When he pulled away, I was the one chasing his mouth this time. I wanted more of whatever that was. I wanted teeth and tongue. But all I'd gotten was the axis-altering glide of his mouth against mine.

He smirked down at what I could only imagine was a dazed, lust-drunk expression on my face. The music switched from the sweet, slow shit Rhett and Sassy were swaying to into a more upbeat song.

"Ah, this is a good one." Brody grinned. "Now how's about that dance?"

Before I could fully pull myself out of my Brody-induced stupor, he was pulling me onto the dance floor.

Gone was the melancholy man mourning his fool-heartedness.

The Brody that stood before me now was all confident cowboy, manhandling my body until I was pressed up against him, one hand in his and the other around his neck, playing with the ends of his hair as he two-stepped us in circles around the rest of the crowd.

In addition to very enthusiastically eating pussy, my boy scout could dance.

I vaguely registered the shapes of Rhett and Sassy moving nearby as Brody suddenly spun me out before pulling me back in. I crashed into him on a laugh that had him smiling down at me like he'd just won first prize in the rodeo.

Other patrons hooted and hollered, as enthralled by the show Brody was putting on as I was.

Being in his orbit, in his arms, was intoxicating.

Despite all that lay underneath, Brody was a good-time guy.

He was fun—energetic and entertaining. He drew the eyes of every person in the bar, and when he dipped me at the end of the song, letting me hang there dramatically, it was Sassy's eyes I caught.

There was no malice in her gaze, no jealousy.

More like understanding or approval, even.

After all, if anyone knew the spell that Brody Lancaster could put you under, it was her.

Hell, it had her avoiding her feelings for Rhett for the better part of a decade.

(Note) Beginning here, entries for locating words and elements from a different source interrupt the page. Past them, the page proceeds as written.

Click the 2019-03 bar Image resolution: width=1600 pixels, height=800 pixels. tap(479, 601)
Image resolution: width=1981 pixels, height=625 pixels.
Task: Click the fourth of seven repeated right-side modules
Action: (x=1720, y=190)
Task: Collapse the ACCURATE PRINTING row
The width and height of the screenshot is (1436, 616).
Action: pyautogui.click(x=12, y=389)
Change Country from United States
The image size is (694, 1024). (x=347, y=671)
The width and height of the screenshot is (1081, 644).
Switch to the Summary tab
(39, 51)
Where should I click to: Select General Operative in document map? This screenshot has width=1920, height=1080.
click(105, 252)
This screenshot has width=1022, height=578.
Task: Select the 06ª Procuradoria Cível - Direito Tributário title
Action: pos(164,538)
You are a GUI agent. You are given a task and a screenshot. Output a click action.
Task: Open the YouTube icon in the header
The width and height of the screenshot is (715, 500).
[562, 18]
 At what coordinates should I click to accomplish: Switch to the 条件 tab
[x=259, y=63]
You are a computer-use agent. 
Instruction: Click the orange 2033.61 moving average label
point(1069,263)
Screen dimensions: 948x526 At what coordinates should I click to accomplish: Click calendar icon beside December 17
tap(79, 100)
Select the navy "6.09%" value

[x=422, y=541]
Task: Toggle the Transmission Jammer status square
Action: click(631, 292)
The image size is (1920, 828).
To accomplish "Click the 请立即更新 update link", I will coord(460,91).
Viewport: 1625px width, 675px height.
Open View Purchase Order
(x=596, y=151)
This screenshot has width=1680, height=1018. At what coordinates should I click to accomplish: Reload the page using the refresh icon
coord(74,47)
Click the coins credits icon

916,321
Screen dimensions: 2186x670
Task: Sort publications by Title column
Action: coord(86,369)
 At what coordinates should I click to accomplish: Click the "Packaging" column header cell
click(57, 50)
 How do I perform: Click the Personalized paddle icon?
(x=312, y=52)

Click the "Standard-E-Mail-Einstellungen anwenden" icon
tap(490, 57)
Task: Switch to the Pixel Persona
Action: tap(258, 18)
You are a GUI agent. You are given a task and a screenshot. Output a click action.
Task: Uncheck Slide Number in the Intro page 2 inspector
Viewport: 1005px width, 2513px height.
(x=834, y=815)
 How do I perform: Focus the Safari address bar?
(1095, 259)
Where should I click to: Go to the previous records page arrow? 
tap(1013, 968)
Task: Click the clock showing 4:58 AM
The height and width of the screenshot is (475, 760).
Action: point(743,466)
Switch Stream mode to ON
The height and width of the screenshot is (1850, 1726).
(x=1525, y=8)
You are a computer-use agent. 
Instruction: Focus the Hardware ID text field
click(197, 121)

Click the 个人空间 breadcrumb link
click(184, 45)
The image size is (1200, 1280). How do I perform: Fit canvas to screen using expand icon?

The music shifted back to something slower. I was sweating and smiling.

Happy.

Brody pulled me impossibly closer and pressed a kiss to my forehead. For fuck's sake, I wasn't a woman who swooned, but Jesus… this man was doing things to me that he had no business doing.

Before we could cement this little number as more than simple fun between two more-than-friends but not-quite-lovers, I panted up at Brody. "Need some water."

He nodded, leading me back toward the bar with a hand on my lower back. That small gesture alone had my heart banging against my rib cage.

Instinct told me to beat it into submission.

But I found I didn't totally hate it.